January 2005 - Case Law Summary

Workers Compensation

MONTHLY SUMMARY OF SIGNIFICANT WORKERS’ COMPENSATION CASES FOR JANUARY 2005


SUPREME COURT CASES

There were no workers’ compensation cases decided by the High Court last month.  However, the Court did accept the appeal filed in Rag (Cyprus) Emerald Resources, LP v. WCAB (Hopton),  No. 345 WAL 2004.  This is the case where the Commonwealth Court appeared to suggest that to claim compensation benefits for an aggravation of a pre-existing psychiatric condition, there must be some evidence that the employer has knowledge of the Claimant’s pre-existing condition and intentionally exposes him to conditions which cause the aggravation. 

COMMONWEALTH COURT CASES

Apportionment

Guard Insurance Group v. WCAB (York), No. 1448 C.D. 2004 (January 10, 2005)

The Claimant sustained a low back injury during the course and scope of his employment on July 16, 1998, but returned to work on July 22, 1998.  Thereafter, the Claimant performed his regular work duties and sometimes light duty work, but his pain continued and worsened with work activities until his physician removed him from work as of November 10, 2000. 

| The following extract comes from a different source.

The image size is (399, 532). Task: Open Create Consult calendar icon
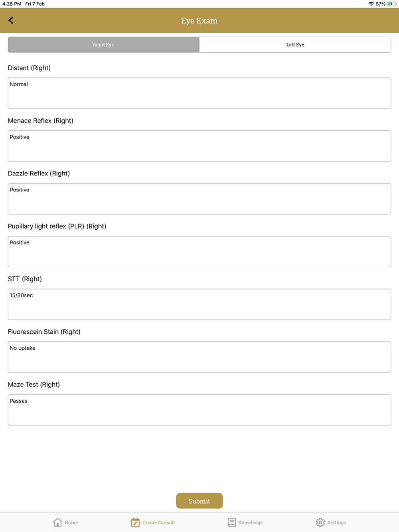tap(135, 522)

Two Claim Petitions were filed on the Claimant’s behalf, each seeking total disability benefits beginning November 10, 2000.  The first Claim Petition was filed against the employer and Eastguard alleging disability resulting from a low back injury sustained on July 16, 1998.  A timely Answer was filed to said petition.  The second Claim Petition, also alleging a low back injury, was filed against the employer and TIG, and listed a date of injury of November 10, 2000.  An Answer was filed to this petition, but was untimely. 

The WCJ found that the Claimant had sustained two separate and distinct injuries, each of which contributed substantially and materially to the Claimant’s total disability as of November 10, 2000.  Based on this finding, the WCJ found that Eastguard was responsible for paying Claimant’s medical bills incurred between July 16, 1998 and November 9, 2000, and that such expenses incurred on and after November 10, 2000, would be shared equally  between Eastguard and TIG, unless it could be determined whether the particular medical service was attributable solely to one of the two injuries.  Finally, finding that both carriers presented unreasonable contests, the WCJ awarded counsel fees in quantum meruit and other litigation costs, to be apportioned equally between the insurance carriers. 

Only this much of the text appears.